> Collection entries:
►
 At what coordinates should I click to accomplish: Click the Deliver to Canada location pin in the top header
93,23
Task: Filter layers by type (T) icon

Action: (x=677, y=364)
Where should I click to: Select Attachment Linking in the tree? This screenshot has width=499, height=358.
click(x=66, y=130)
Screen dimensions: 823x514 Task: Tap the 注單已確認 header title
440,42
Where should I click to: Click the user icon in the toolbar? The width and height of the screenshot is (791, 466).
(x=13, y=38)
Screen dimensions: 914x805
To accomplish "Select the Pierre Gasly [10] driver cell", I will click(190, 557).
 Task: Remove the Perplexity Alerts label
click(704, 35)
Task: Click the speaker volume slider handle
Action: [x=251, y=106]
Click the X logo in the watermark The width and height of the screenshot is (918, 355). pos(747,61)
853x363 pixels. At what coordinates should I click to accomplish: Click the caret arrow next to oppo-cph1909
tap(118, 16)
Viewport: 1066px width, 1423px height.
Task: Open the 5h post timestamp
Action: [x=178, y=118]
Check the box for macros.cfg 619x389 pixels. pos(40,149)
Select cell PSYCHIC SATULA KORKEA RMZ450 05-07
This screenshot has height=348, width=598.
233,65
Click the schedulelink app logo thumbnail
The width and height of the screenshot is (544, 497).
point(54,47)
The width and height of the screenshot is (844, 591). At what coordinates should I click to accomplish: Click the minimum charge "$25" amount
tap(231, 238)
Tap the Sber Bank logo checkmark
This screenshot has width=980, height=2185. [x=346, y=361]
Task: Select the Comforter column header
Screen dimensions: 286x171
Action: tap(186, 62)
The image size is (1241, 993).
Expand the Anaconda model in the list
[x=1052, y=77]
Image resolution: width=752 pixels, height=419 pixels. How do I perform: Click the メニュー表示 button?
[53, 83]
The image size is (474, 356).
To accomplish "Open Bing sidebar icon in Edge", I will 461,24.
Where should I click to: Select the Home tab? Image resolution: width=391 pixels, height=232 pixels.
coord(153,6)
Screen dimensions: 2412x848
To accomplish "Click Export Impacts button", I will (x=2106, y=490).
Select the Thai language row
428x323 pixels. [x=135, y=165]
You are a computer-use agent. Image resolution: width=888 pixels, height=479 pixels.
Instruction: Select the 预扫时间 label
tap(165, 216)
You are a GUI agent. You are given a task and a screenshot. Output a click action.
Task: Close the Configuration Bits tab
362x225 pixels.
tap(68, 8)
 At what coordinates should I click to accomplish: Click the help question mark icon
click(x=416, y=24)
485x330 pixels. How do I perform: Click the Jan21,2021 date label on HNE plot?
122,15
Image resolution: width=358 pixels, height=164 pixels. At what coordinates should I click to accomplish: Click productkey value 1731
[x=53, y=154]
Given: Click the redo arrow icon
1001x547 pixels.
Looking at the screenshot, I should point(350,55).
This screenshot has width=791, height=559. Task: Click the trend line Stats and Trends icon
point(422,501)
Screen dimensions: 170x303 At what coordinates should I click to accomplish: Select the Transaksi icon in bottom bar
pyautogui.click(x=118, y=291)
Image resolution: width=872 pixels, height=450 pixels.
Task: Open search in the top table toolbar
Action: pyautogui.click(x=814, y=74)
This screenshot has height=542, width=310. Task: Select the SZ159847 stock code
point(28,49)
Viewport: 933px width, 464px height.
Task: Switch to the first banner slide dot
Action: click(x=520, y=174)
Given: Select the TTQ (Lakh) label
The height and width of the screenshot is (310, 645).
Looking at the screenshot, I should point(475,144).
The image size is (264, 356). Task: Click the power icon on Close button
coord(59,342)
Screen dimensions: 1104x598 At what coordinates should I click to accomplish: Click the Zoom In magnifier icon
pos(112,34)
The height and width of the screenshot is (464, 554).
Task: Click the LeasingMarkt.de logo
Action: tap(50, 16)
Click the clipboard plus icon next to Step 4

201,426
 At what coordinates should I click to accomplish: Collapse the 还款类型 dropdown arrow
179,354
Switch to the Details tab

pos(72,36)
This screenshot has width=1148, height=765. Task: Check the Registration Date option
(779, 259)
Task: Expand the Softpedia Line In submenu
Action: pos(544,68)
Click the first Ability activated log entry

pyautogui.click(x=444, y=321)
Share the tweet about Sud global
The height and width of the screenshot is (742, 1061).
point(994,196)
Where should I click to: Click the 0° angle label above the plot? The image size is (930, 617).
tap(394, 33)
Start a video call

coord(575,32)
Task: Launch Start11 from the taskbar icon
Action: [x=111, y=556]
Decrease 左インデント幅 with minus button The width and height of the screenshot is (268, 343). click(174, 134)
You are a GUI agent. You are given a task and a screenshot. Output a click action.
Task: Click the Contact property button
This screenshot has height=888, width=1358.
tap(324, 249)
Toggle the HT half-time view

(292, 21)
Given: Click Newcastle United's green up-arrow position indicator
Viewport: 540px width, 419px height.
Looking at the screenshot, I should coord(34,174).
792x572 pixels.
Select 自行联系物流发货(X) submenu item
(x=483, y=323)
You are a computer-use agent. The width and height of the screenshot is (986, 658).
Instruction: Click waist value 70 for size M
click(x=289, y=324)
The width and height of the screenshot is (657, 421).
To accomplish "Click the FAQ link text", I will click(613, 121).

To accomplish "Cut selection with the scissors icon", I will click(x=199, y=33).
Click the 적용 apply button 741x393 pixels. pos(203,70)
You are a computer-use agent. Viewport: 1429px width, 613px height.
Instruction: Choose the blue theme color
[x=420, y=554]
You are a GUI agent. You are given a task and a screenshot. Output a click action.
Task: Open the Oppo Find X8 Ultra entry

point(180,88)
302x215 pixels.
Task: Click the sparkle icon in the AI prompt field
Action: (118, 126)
◄
> WHAT TO DO: Nothing in the records may be dropped; reproduce them exactly.

> ANSWER SECTION:
 At what coordinates should I click to accomplish: Click the Deliver to Canada location pin in the top header
93,23
Task: Filter layers by type (T) icon

Action: (x=677, y=364)
Where should I click to: Select Attachment Linking in the tree? This screenshot has width=499, height=358.
click(x=66, y=130)
Screen dimensions: 823x514 Task: Tap the 注單已確認 header title
440,42
Where should I click to: Click the user icon in the toolbar? The width and height of the screenshot is (791, 466).
(x=13, y=38)
Screen dimensions: 914x805
To accomplish "Select the Pierre Gasly [10] driver cell", I will click(190, 557).
 Task: Remove the Perplexity Alerts label
click(704, 35)
Task: Click the speaker volume slider handle
Action: [x=251, y=106]
Click the X logo in the watermark The width and height of the screenshot is (918, 355). pos(747,61)
853x363 pixels. At what coordinates should I click to accomplish: Click the caret arrow next to oppo-cph1909
tap(118, 16)
Viewport: 1066px width, 1423px height.
Task: Open the 5h post timestamp
Action: [x=178, y=118]
Check the box for macros.cfg 619x389 pixels. pos(40,149)
Select cell PSYCHIC SATULA KORKEA RMZ450 05-07
This screenshot has height=348, width=598.
233,65
Click the schedulelink app logo thumbnail
The width and height of the screenshot is (544, 497).
point(54,47)
The width and height of the screenshot is (844, 591). At what coordinates should I click to accomplish: Click the minimum charge "$25" amount
tap(231, 238)
Tap the Sber Bank logo checkmark
This screenshot has width=980, height=2185. [x=346, y=361]
Task: Select the Comforter column header
Screen dimensions: 286x171
Action: tap(186, 62)
The image size is (1241, 993).
Expand the Anaconda model in the list
[x=1052, y=77]
Image resolution: width=752 pixels, height=419 pixels. How do I perform: Click the メニュー表示 button?
[53, 83]
The image size is (474, 356).
To accomplish "Open Bing sidebar icon in Edge", I will 461,24.
Where should I click to: Select the Home tab? Image resolution: width=391 pixels, height=232 pixels.
coord(153,6)
Screen dimensions: 2412x848
To accomplish "Click Export Impacts button", I will (x=2106, y=490).
Select the Thai language row
428x323 pixels. [x=135, y=165]
You are a computer-use agent. Image resolution: width=888 pixels, height=479 pixels.
Instruction: Select the 预扫时间 label
tap(165, 216)
You are a GUI agent. You are given a task and a screenshot. Output a click action.
Task: Close the Configuration Bits tab
362x225 pixels.
tap(68, 8)
 At what coordinates should I click to accomplish: Click the help question mark icon
click(x=416, y=24)
485x330 pixels. How do I perform: Click the Jan21,2021 date label on HNE plot?
122,15
Image resolution: width=358 pixels, height=164 pixels. At what coordinates should I click to accomplish: Click productkey value 1731
[x=53, y=154]
Given: Click the redo arrow icon
1001x547 pixels.
Looking at the screenshot, I should point(350,55).
This screenshot has width=791, height=559. Task: Click the trend line Stats and Trends icon
point(422,501)
Screen dimensions: 170x303 At what coordinates should I click to accomplish: Select the Transaksi icon in bottom bar
pyautogui.click(x=118, y=291)
Image resolution: width=872 pixels, height=450 pixels.
Task: Open search in the top table toolbar
Action: pyautogui.click(x=814, y=74)
This screenshot has height=542, width=310. Task: Select the SZ159847 stock code
point(28,49)
Viewport: 933px width, 464px height.
Task: Switch to the first banner slide dot
Action: click(x=520, y=174)
Given: Select the TTQ (Lakh) label
The height and width of the screenshot is (310, 645).
Looking at the screenshot, I should point(475,144).
The image size is (264, 356). Task: Click the power icon on Close button
coord(59,342)
Screen dimensions: 1104x598 At what coordinates should I click to accomplish: Click the Zoom In magnifier icon
pos(112,34)
The height and width of the screenshot is (464, 554).
Task: Click the LeasingMarkt.de logo
Action: tap(50, 16)
Click the clipboard plus icon next to Step 4

201,426
 At what coordinates should I click to accomplish: Collapse the 还款类型 dropdown arrow
179,354
Switch to the Details tab

pos(72,36)
This screenshot has width=1148, height=765. Task: Check the Registration Date option
(779, 259)
Task: Expand the Softpedia Line In submenu
Action: pos(544,68)
Click the first Ability activated log entry

pyautogui.click(x=444, y=321)
Share the tweet about Sud global
The height and width of the screenshot is (742, 1061).
point(994,196)
Where should I click to: Click the 0° angle label above the plot? The image size is (930, 617).
tap(394, 33)
Start a video call

coord(575,32)
Task: Launch Start11 from the taskbar icon
Action: [x=111, y=556]
Decrease 左インデント幅 with minus button The width and height of the screenshot is (268, 343). click(174, 134)
You are a GUI agent. You are given a task and a screenshot. Output a click action.
Task: Click the Contact property button
This screenshot has height=888, width=1358.
tap(324, 249)
Toggle the HT half-time view

(292, 21)
Given: Click Newcastle United's green up-arrow position indicator
Viewport: 540px width, 419px height.
Looking at the screenshot, I should coord(34,174).
792x572 pixels.
Select 自行联系物流发货(X) submenu item
(x=483, y=323)
You are a computer-use agent. The width and height of the screenshot is (986, 658).
Instruction: Click waist value 70 for size M
click(x=289, y=324)
The width and height of the screenshot is (657, 421).
To accomplish "Click the FAQ link text", I will click(613, 121).

To accomplish "Cut selection with the scissors icon", I will click(x=199, y=33).
Click the 적용 apply button 741x393 pixels. pos(203,70)
You are a computer-use agent. Viewport: 1429px width, 613px height.
Instruction: Choose the blue theme color
[x=420, y=554]
You are a GUI agent. You are given a task and a screenshot. Output a click action.
Task: Open the Oppo Find X8 Ultra entry

point(180,88)
302x215 pixels.
Task: Click the sparkle icon in the AI prompt field
Action: (118, 126)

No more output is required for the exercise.